Coastal, urban, and rural communities (homeowners, renters, local and state governments) will receive improved, localized and probabilistic forecasts for storm surge, high-tide flooding, heat, rainfall, and storms, enabling earlier warnings and better preparation that reduce loss of life and property.
Local, state, and federal emergency operations centers, FEMA, and emergency managers will gain localized decision-support tools and probabilistic flood estimates that improve evacuation planning, resource allocation, and on-the-ground response.
Communities in under-observed areas (including urban heat islands and rural regions) will get expanded observing systems and more weather observations (e.g., mesonets, urban heat mapping), improving forecast accuracy for heat, rainfall, and storms.
Taxpayers and federal budgets will face increased costs because implementing advanced sensors, observing systems, pilots, and modeling improvements requires new federal spending or reallocation of NOAA/FEMA resources.

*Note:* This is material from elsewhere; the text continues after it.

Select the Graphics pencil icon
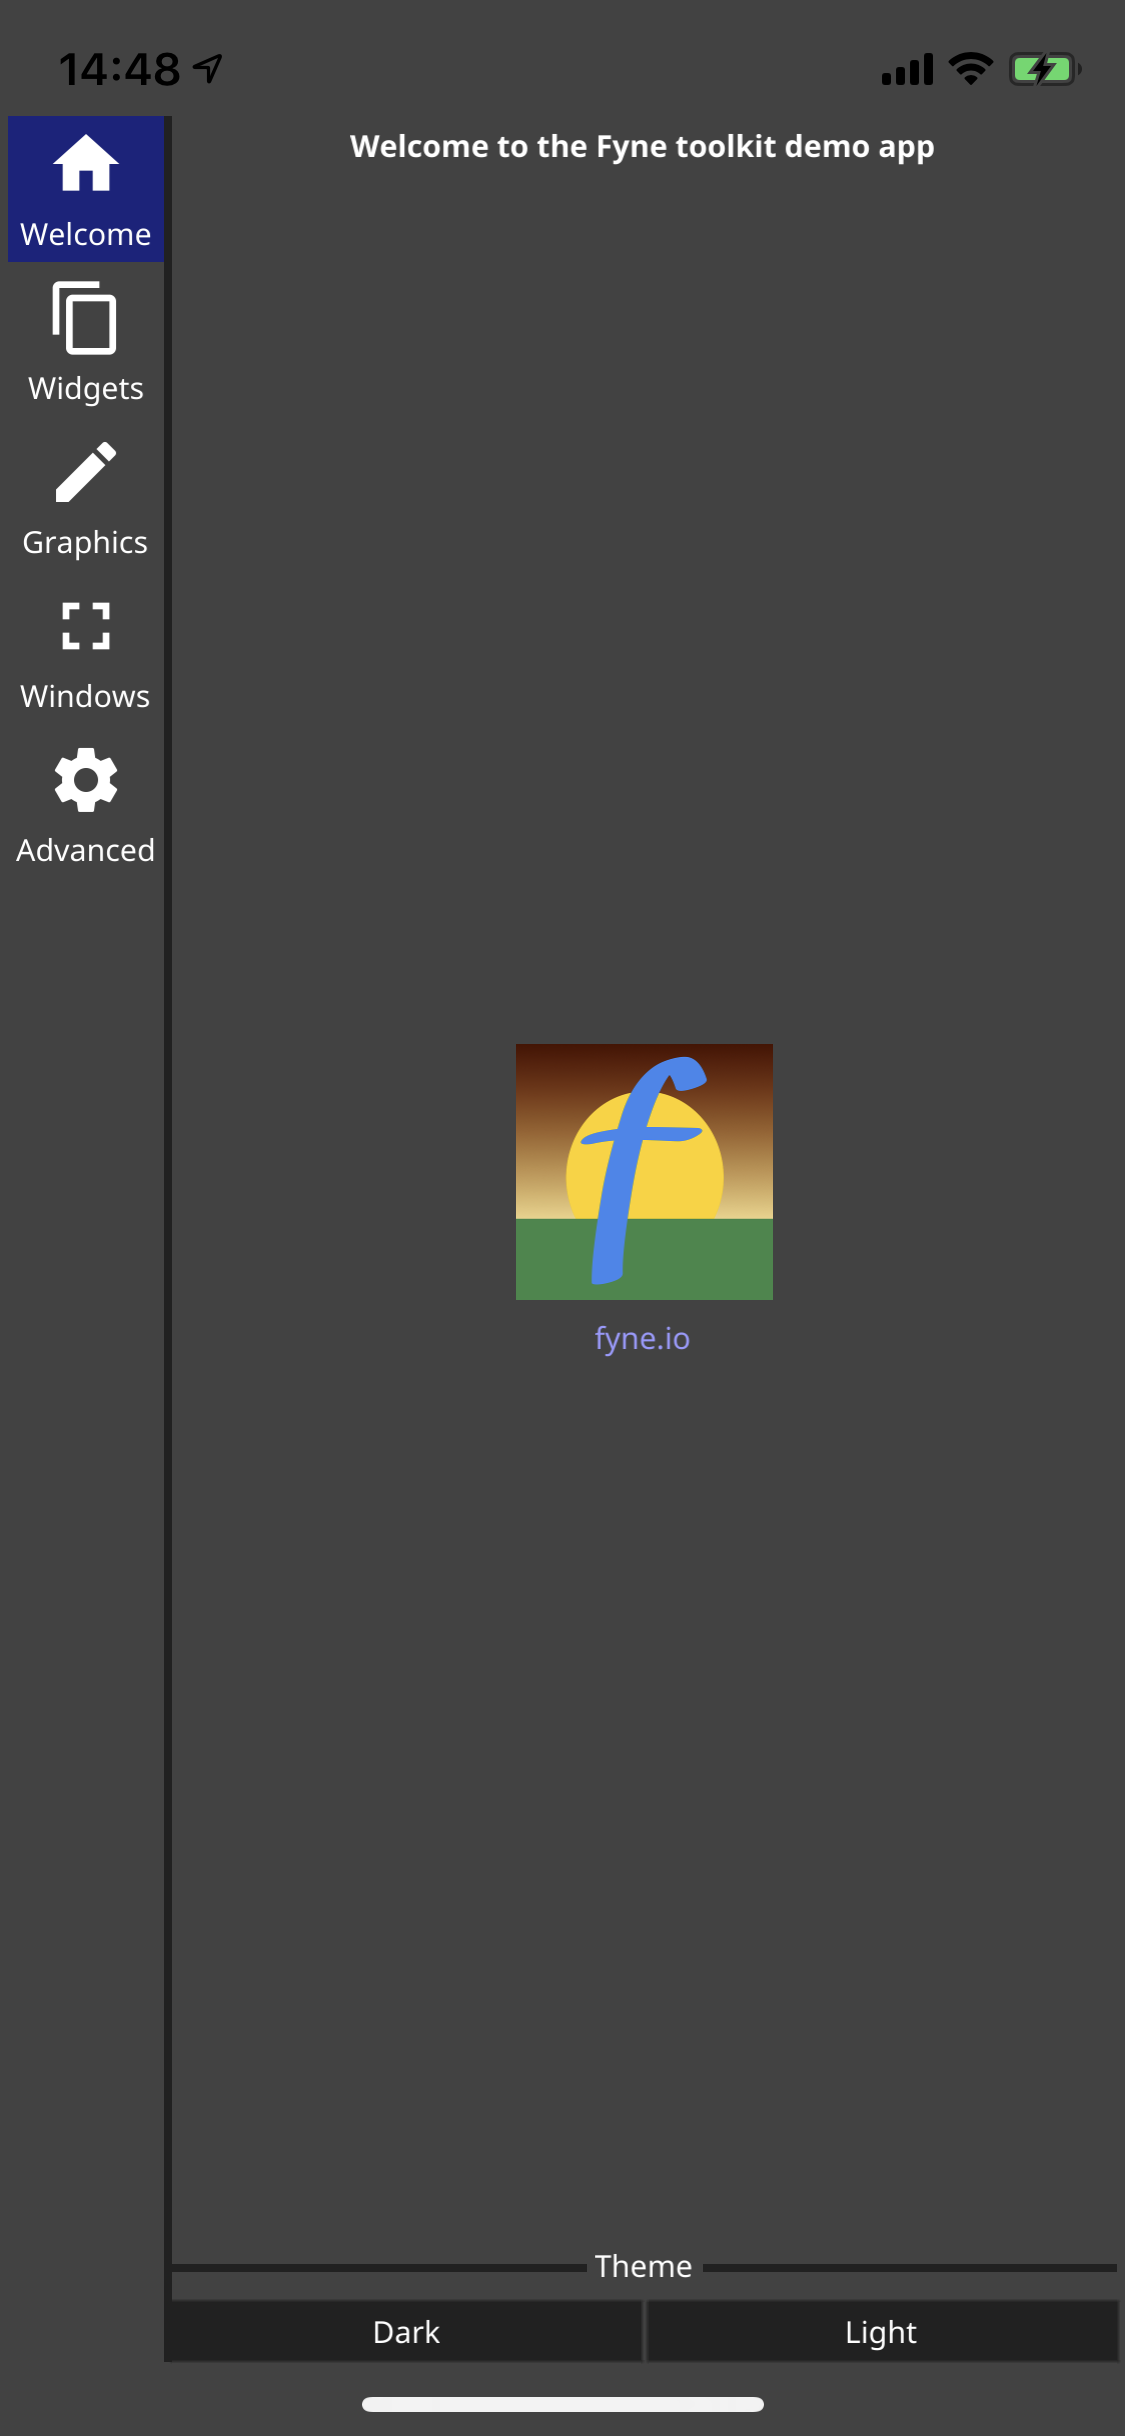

Local governments, tribal authorities, and infrastructure owners (utilities, transportation operators) will incur training, integration, operation, and maintenance costs and may lack the technical capacity to effectively adopt and use sophisticated probabilistic guidance without sustained support.
Rural and low-income communities risk receiving fewer benefits or being unable to sustain new observing networks and pilots, producing uneven outcomes and exacerbating equity gaps in weather and flood protection.
Based on analysis of 3 sections of legislative text.
Requires NOAA to set up a coastal flooding and storm surge forecast improvement program to expand observations, improve models, and deliver local decision-support and pilot projects.
Creates a NOAA-led program to improve forecasts, warnings, and decision-support for coastal flooding, high-tide flooding, and storm surge. The program will boost observations, improve models and probabilistic forecasts, coordinate with FEMA and USGS, and support pilot projects, workforce training, and local emergency operations centers. Requires NOAA to produce a program plan within 180 days, evaluate new observation and modeling approaches, submit an annual proposed budget to Congress, and lead an interagency effort to run pilots that accelerate use of localized weather data (including mesonet efforts) for infrastructure and emergency management decisions.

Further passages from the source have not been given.